June: I just play to my voice, and that’s what it came down to because I tried to play, like to be structured and focused and pick up from other musicians that were in Memphis and watch their fingers and try to learn everything I could from that, but ultimately I was like, I don’t have perfect rhythm; I’m not a musician, but I hear voices and I can sing and, why don’t I just do this with my voice? This sounds good with my voices, that sounds good with my voice and just go from there. And eventually, I got 10 songs that sound good with my voice. I don’t have to be Jimi Hendrix. I just have to fit what it is to my voice.

Paste: But it’s not bad to be Jimi Hendrix.
June: I love it! I just got to work at Electric Lady!

Paste: So when you left the south for Brooklyn, you got up there during this folk resurgence. Everybody decided they were going to pick up an acoustic. You come from this actual rooted base. And there are a lot of these people, and I’m not calling all of them disingenuous, but at the same time they’re coming from a different world. They’re hearing those sounds without ever having lived it.
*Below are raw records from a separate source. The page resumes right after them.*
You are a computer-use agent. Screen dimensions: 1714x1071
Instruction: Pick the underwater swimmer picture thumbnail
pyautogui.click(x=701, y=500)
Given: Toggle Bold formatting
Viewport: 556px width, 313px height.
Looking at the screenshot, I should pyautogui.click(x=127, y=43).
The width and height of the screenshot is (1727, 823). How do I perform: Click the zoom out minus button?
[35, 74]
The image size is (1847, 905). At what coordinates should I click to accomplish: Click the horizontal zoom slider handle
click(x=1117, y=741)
Was there any competition or resentment in the area?
June: Not at all. I read a lot of stuff that Lomax has put out, and I’m a huge fan of Pete Seeger, and he’s a northerner! And he does excellent American, I would even say Southern-American, music. So what are we talking about here? Lomax was getting upset because all the new youngsters when we came back from Europe were coming in, and they were making this music their own. I don’t do that with the music. I listen to the old music and I let it inspire me and I let it move me and I let it be a foundation or a root to where I’m going to go. And I think the beauty of roots music and folk music is that anybody can do it. In the church that I went to, we had no choir. Everybody sang. Everybody had to do it because it was against God’s law for you to not lift your voice and sing. You had to join. You had to find your own voice and your own instrument in your voice. There were no instruments played, just your own voice. And that’s where I learned that, “hey that dude on the back row sounds good. That women up there sounds good. This one sitting right beside me sounds good.” Who am I to say that the one over there doesn’t sound good, because he probably sounds good to somebody else. It’s all relative to who it is that’s listening. I know not everybody’s going to like what I do. And some people are going to look at it in that way where it’s like, “who is this person to come and take something that’s old and try to call it new?” I don’t try to do that. I’m influenced by the old. And I think the same thing’s happening in Brooklyn with the people that are playing roots music and in LA where people are playing roots music. It’s American music. It’s our music, and it doesn’t matter who it is.